Y es evidente también, que el Estado benefactor se encuentra en retirada
de la mayoría de los países en la actualidad y en aquellos que permanece se les
advierte del “recalentamiento de la economía”, etc. Y para el Estado, pareciera
que no hay mejor dicho que el que afirma que “así como en otros tiempos un buen
indio era un indio muerto, actualmente un buen pobre es un pobre invisible, una
persona que se atiende a sí mismo y nada pide. En pocas palabras, alguien que
se comporta como si no existiera…”
Podemos concluir, por ende, que la evolución del capitalismo al
neoliberalismo, de la modernidad a la postmodernidad, de la ética del trabajo a la
estética del consumo, ha traído consecuencias severas, sobre todo en la
generación de pobreza. Y no sólo eso, sino también ha distorsionado la
percepción del “resto de la sociedad” ante ésta (criminalizando la condición) y,
peor aún, las excluye a un nivel tal, que ya ni siquiera son necesarias, en ningún
sentido para la sociedad de consumo, las personas que viven en esta situación.
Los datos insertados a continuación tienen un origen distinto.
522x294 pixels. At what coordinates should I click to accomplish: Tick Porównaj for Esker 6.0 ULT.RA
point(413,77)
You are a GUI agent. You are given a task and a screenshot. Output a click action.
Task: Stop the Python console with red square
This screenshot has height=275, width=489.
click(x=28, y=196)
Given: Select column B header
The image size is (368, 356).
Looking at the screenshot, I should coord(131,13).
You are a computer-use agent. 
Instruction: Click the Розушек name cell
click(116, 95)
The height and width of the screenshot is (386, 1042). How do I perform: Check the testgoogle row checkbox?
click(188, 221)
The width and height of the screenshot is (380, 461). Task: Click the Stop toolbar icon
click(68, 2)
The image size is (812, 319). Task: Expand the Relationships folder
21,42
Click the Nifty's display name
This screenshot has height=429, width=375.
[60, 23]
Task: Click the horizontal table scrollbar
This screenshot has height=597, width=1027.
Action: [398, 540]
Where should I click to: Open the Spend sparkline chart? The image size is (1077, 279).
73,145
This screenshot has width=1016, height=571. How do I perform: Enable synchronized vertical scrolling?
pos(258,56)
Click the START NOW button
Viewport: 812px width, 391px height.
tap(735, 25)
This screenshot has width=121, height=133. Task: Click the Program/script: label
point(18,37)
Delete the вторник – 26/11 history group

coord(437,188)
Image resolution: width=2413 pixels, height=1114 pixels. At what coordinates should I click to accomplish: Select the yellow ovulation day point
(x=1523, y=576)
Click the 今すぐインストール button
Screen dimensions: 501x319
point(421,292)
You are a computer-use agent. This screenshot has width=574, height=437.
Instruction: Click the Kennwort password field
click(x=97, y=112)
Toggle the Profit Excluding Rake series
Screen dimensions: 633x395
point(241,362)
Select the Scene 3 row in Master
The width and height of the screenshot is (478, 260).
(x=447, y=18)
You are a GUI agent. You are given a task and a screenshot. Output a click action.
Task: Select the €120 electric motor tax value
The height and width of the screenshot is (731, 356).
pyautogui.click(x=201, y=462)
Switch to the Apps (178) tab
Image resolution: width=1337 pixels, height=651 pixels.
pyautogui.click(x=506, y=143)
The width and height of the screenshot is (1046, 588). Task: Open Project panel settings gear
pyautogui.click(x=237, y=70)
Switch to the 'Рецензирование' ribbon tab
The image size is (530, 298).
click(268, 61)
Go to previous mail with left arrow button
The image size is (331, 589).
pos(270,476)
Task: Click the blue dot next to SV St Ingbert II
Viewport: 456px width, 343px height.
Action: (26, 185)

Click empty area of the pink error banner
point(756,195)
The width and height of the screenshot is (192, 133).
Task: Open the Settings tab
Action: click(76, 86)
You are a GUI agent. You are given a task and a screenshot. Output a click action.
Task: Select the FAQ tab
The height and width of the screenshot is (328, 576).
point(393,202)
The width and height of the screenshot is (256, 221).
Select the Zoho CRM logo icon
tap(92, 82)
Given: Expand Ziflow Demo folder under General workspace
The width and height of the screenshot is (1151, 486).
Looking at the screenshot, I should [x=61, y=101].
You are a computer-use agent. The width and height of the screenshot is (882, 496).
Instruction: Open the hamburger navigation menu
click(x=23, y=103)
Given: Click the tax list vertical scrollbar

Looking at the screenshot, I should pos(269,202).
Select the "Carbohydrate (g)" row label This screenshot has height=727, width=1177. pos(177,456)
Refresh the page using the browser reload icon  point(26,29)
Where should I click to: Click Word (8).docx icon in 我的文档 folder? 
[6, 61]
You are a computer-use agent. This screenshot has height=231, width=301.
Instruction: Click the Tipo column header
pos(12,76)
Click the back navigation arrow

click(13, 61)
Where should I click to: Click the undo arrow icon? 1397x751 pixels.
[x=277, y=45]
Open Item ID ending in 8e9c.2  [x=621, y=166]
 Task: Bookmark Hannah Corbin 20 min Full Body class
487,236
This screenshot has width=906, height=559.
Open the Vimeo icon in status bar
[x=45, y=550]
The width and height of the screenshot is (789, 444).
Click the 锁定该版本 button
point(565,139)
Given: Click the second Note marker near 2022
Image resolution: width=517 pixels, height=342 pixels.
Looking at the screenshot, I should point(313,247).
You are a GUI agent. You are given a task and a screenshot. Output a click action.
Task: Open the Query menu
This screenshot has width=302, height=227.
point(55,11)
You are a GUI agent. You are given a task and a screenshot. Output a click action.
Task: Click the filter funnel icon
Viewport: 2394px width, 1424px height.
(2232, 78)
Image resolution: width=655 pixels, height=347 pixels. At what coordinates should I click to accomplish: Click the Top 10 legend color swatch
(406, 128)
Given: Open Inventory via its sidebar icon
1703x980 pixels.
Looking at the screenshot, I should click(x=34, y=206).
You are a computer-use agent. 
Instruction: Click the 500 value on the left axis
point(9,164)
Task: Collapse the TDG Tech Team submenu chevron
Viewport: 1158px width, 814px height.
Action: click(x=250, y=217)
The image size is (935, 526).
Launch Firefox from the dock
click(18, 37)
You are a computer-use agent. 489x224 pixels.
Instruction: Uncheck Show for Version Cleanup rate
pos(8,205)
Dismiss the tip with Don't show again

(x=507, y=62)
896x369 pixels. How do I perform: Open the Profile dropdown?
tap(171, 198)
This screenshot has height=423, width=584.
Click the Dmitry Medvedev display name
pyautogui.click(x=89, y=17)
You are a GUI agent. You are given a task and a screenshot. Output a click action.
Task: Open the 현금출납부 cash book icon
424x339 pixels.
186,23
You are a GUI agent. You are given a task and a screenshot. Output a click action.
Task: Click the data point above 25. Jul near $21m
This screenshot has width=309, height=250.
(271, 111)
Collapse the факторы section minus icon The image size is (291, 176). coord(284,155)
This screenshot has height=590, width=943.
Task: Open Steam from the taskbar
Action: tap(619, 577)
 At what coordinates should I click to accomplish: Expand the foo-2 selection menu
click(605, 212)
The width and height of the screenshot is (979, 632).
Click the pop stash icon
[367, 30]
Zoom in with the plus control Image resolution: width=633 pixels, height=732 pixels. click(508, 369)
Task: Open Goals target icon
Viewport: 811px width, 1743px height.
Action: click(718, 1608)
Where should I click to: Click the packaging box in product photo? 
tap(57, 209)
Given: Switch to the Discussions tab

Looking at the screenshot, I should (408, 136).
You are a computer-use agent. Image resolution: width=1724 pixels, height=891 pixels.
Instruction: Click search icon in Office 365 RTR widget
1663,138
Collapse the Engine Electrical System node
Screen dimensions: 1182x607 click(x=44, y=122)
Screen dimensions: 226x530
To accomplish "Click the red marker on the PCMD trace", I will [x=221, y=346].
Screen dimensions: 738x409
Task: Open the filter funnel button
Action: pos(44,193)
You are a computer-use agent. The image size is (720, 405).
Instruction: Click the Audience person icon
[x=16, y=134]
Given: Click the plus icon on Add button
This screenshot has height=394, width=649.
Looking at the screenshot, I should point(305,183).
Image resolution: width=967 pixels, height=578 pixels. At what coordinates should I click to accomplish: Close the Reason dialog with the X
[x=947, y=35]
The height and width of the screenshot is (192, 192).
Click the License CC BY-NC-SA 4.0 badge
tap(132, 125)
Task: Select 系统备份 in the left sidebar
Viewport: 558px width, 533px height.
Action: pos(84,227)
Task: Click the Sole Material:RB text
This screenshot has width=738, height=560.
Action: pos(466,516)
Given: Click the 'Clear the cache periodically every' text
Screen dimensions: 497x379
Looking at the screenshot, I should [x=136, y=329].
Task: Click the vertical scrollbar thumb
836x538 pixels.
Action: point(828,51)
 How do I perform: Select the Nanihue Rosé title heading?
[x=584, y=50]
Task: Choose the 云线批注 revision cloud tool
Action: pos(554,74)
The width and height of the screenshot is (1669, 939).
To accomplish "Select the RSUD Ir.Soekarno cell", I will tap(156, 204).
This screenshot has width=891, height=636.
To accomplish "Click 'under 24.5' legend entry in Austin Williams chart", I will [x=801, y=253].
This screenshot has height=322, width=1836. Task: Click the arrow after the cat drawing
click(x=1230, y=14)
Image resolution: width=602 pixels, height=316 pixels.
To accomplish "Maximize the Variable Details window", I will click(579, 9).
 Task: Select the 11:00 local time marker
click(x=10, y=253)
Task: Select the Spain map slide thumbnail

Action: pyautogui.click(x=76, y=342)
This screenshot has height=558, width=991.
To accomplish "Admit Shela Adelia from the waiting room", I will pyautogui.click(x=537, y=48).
Pareciera que se nos olvida precisamente esto: al final son personas como
nosotras, que como enfatiza el autor, no han tenido la libertad de elegir, de qué
lado del tablero quieren jugar. Y a la mayoría de la sociedad, no le importa si
Andrés Márquez Noriega09/12/2012
tuvieron, tienen, van a tener o no la elección de cambiar de posición y, aunque la
tuvieran, esto no terminaría con el problema si la sociedad de consumo persiste.
Esta postmoderna sociedad ha convertido todo en bienes de consumo con
una etiqueta: la salud, la vivienda, la alimentación, el vestido, los medios de
transporte, la tecnología de comunicación, el cine, la música, el arte, el deporte, el
agua, las papitas, la droga, la tecnología en general, la cultura, las vacaciones, la
navidad, la literatura, el aprendizaje… ¡pareciera que todo!
No me queda más que comulgar con la idea de una reinvención de la
sociedad, una reinvención creativa que asegure el bienestar de todos los
miembros que conformemos esa sociedad, así como del ecosistema que nos
envuelve: parafraseando a Eduardo Galeano, pudiera parecer que es una utopía
que, como el horizonte, al caminar cinco pasos hacia ella se aleja diez, sin
embargo, tiene una función indirecta: te obliga a seguir caminando.